I bought my water heater - ended up with a bottom inlet model. My water feed with valve is up above the tank height. I guess my planning sucks.

Anyway, I'm thinking I'll plumb the bottom inlet up to @ the top height of the tank with 3/4" copper pipe, threaded connection on top, and just treat it like it's a top located nipple. And use flex connector from there to the inlet / valve.

Is that enough to stabilize this pipe (solid at the bottom but it would only be held at the top by a flex connector). Or should I make this a solid connection with copper pipe all the way to the valve? Or move the feed / valve in the wall?


----------



## rtoni (Jul 18, 2007)

rjniles said:


> You do not need an expansion tank with a well pump system- your pump expansion tank performs the same purpose.


the FAQ's on my tank:

_As part of the redesign of our water heaters to meet the 2004 Natural Resources Canada energy efficiency standard, GSW has added heat traps to the cold water inlet and the hot water outlet on most of our products. These thermoplastic devices are designed to reduce stand-by heat loss from water heaters. GSW heat traps have a tadpole design. 

The tadpole in the cold water inlet heat trap (blue) is lighter than water. As cold water is drawn into the tank, it is pushed down, it then floats up to reseat when water flow stops. It is furnished as a dip tube assembly. 
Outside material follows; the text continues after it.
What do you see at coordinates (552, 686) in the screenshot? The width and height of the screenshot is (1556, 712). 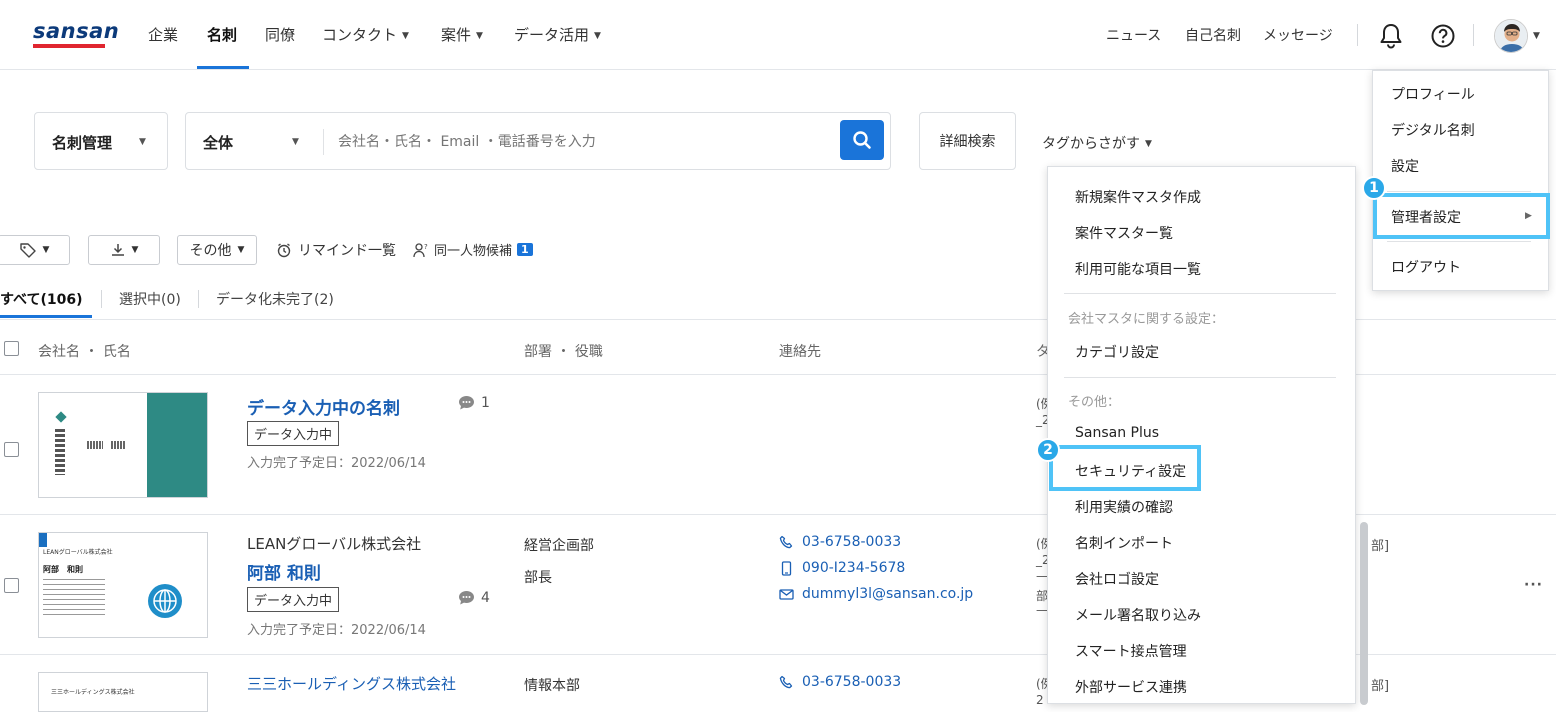 I see `department: 情報本部` at bounding box center [552, 686].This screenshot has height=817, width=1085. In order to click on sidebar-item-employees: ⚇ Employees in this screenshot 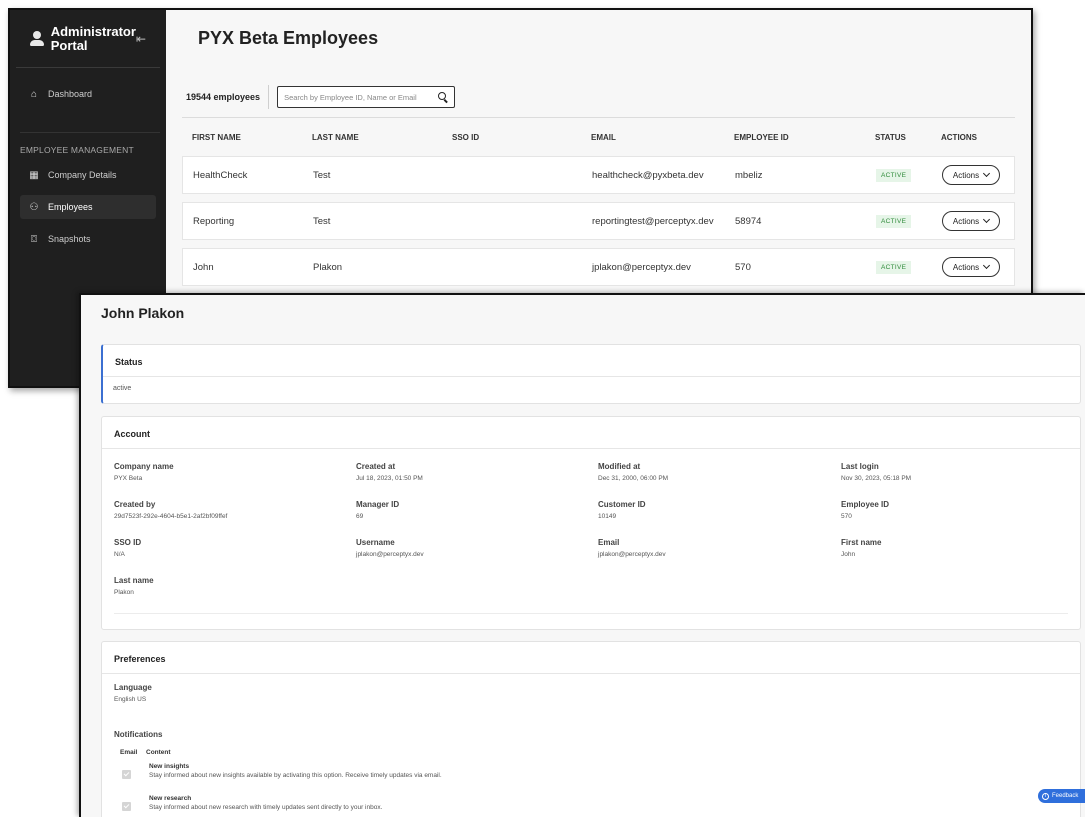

A heavier-than-water tadpole in the heat trap for the hot water outlet (pink) is pushed up when hot water is drawn from the tank, and then sinks to reseat in the absence of water flow. 

Each heat trap fitting features safety relief ports to prevent accidental closure of the waterway. In addition, these plastic lined galvanized steel nipples create a dielectric waterway that prevents galvanic action between dissimilar metals. _

I interpret this to mean that water won't flow when there's no fixture in use, which implies pressure can build in the tank. But then they talk about safety relief ports in the heat traps, which tells me pressure can't build up in the tank. So now I'm confused. Does the heat trap just help stop the water in the tank from "mixing" with water in the pipes near the tank, but still allowing pressure to release (to an expansion tank, or in my case, the bladder tank?).

Thanks for the patience in helping me understand this. It's pretty cool stuff...


----------